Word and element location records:
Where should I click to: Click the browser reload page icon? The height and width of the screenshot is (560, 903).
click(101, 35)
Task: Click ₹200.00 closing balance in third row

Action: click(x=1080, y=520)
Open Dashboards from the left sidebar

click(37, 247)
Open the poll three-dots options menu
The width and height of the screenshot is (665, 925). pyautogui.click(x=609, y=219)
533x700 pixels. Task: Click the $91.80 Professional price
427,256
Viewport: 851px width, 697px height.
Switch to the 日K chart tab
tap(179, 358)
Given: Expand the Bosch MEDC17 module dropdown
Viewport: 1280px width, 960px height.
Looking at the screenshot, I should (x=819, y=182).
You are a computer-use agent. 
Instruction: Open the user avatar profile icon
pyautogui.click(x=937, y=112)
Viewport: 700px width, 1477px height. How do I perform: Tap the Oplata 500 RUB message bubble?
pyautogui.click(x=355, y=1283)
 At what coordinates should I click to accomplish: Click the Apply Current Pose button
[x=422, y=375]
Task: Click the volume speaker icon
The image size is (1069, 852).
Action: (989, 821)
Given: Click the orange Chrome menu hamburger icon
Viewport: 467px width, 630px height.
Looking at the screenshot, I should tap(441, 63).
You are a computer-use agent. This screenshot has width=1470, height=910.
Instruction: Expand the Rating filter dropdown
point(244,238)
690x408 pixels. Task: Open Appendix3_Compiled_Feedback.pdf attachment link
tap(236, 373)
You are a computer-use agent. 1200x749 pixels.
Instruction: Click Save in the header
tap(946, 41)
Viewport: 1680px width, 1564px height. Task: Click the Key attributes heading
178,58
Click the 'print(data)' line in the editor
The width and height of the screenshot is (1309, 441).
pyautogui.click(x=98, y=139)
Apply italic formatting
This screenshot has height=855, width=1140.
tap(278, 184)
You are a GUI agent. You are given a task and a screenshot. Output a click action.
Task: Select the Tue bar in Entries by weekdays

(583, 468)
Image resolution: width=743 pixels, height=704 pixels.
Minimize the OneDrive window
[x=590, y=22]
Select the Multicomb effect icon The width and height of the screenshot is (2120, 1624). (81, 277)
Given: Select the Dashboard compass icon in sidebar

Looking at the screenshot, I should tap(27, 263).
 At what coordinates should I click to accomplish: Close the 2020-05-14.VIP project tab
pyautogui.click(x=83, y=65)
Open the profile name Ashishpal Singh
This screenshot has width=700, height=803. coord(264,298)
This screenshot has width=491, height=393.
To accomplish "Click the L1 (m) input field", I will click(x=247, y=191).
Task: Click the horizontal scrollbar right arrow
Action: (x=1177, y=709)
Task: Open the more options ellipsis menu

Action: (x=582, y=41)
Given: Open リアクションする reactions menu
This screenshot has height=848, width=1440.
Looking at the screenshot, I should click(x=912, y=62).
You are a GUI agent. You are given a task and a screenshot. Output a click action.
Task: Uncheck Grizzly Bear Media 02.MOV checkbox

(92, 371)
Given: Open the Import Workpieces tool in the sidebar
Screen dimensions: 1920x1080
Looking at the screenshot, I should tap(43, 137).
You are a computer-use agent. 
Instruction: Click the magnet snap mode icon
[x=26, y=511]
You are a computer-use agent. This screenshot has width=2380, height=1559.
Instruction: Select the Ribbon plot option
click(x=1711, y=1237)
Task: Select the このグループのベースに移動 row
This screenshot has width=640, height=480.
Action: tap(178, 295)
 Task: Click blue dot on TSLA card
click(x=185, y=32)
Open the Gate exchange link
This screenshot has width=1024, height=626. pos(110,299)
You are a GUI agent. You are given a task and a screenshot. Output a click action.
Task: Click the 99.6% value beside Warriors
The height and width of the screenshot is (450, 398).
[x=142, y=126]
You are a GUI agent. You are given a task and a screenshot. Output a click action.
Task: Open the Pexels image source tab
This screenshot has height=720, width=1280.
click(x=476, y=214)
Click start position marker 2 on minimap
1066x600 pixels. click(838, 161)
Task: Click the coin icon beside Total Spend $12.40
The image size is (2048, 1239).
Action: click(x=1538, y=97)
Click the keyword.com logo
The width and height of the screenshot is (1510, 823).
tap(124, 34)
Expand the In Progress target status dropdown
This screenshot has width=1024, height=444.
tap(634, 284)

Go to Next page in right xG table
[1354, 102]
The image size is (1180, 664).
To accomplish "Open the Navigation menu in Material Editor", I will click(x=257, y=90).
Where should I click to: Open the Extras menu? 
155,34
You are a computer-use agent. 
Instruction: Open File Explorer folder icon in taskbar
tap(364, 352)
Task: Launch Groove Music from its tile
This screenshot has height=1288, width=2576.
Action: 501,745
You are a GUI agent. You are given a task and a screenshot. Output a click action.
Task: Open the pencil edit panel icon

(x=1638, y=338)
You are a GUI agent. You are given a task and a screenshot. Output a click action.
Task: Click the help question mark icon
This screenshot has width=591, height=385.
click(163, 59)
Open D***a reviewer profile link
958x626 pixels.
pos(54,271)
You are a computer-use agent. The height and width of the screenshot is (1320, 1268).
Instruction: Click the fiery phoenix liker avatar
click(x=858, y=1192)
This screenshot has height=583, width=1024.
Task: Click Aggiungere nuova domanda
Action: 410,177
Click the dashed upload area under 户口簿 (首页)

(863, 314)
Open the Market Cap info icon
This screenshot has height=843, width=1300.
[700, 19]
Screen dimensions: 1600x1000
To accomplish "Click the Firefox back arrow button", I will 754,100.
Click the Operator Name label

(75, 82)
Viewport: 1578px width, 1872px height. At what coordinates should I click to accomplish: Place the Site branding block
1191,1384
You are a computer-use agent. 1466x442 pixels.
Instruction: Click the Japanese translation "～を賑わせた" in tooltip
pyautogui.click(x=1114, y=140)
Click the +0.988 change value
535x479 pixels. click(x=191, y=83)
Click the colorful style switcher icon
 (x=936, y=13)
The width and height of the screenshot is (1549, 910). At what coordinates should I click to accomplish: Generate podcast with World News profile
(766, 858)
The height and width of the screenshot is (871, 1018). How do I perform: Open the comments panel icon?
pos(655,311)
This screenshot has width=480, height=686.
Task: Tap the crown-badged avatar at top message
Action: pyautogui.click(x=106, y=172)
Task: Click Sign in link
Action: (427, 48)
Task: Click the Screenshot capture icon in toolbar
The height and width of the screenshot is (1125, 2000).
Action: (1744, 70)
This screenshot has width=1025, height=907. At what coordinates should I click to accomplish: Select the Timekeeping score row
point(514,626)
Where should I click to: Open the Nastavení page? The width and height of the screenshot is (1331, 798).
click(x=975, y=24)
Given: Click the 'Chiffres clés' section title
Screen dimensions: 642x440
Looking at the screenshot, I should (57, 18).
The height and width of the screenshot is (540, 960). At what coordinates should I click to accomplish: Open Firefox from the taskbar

#### EXERCISE DETAILS
Repeat the lines of the listing from the line containing "You are a computer-use agent. The" through the line containing "Action: 410,177", both included.

#### RESULT OF THE EXERCISE
You are a computer-use agent. The height and width of the screenshot is (1320, 1268).
Instruction: Click the fiery phoenix liker avatar
click(x=858, y=1192)
This screenshot has height=583, width=1024.
Task: Click Aggiungere nuova domanda
Action: 410,177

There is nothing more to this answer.